Podwyżki opłat drogowych i nowe bramki
Na mocy zmian wprowadzonych w wyniku “Oslopakke 3”, w Oslo będzie funkcjonować 84 bramek poboru opłat – obecnie jest ich 31. Wszystkie płatne odcinki przejazdu będą podzielone na trzy strefy wokół stolicy. Pierwszy pierścień otoczy Oslo na granicy gminy. Drugi już istnieje przy wjeździe do samego miasta, trzeci natomiast będzie znajdować się tuż przy granicy centralnych obszarów Oslo.
Ruch samochodowy znacznie spadnie
Stołeczny Zarząd Dróg zlecił firmie Cowi przeprowadzenie badana o wpływie nowego systemu naliczania na ruch drogowy w Oslo. Konsultanci wyliczyli, że w wyniku wdrożenia “Oslopakke 3” natężenie na stołecznych drogach spadnie o 16% w godzinach szczytu. Średni dobowy spadek wyniesie z kolei 11%.
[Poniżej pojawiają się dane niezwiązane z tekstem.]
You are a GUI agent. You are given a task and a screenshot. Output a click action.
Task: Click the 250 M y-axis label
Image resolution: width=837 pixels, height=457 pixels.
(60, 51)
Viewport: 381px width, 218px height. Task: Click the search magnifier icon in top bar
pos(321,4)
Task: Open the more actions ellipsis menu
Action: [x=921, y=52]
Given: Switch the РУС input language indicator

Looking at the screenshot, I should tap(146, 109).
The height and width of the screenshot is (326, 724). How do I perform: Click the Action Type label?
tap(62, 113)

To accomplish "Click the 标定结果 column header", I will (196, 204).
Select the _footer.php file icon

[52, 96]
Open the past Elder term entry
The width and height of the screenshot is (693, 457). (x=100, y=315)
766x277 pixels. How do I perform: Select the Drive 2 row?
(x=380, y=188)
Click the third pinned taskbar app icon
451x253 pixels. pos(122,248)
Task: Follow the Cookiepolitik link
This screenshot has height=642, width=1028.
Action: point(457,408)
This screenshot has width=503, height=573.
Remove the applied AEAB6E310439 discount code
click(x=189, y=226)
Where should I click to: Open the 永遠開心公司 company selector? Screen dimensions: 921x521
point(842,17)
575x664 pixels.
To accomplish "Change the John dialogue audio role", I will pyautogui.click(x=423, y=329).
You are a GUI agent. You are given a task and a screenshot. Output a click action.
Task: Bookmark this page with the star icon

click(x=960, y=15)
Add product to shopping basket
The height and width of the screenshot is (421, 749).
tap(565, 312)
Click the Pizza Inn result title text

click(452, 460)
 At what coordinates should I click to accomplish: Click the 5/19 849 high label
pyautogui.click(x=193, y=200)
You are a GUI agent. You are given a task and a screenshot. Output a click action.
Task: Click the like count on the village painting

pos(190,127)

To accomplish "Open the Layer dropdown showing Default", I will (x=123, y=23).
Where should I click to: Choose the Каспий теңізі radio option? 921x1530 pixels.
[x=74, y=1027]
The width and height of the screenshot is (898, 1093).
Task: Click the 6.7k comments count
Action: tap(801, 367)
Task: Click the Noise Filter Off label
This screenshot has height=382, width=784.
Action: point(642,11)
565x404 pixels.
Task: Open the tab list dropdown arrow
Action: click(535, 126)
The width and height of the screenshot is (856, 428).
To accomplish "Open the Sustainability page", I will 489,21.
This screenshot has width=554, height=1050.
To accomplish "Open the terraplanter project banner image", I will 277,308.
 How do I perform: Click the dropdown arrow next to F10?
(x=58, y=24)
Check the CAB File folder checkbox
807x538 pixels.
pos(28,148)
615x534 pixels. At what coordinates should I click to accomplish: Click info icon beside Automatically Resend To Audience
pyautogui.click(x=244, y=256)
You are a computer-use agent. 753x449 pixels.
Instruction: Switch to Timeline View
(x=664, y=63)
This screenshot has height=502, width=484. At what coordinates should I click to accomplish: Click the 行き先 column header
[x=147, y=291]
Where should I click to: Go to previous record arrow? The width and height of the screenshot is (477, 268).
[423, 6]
Czytaj także: Ubezpieczenie auta w Norwegii – jak to działa? >>>
Nie wiadomo, czy znikną korki
Jak twierdzi Lasse Fridstrøm z Instytutu Ekonomii Transportu w rozmowie z Nettavisen, nie wiadomo jak na razie w jakim stopniu należy zredukować ruch samochodowy, by korki całkowicie zniknęły. Przyznaje, że problem ten jest szczególnie widoczny w momencie przekroczenia pojemności dróg. Można więc założyć, że redukcja już o 5-10% powinna przynieść wymierne korzyści. Jego zdaniem należy kontynuować badania w celu uzyskania informacji o tym, jakie podwyżki opłat drogowych będą najskuteczniejsze i społecznie akceptowalne.
Uderzy w najbiedniejszych?
Zdaniem Lasse Fridstrøm, podwyżki opłat drogowych nie uderzą w najbiedniejszych. W jego opinii kierowcy, którzy codziennie dojeżdżają do centrum Oslo nie stanowią najuboższej grupy mieszkańców. Z kolei wprowadzenie zmian przyniesie korzyści dla tych, których nie stać na posiadanie lub codzienne użytkowanie samochodu. Przychody z nowych opłat zostaną przeznaczone m.in. na rozwój transportu publicznego, co pozwoli osobom mającym napięte budżety na tańsze i łatwiejsze podróżowanie po stolicy Norwegii.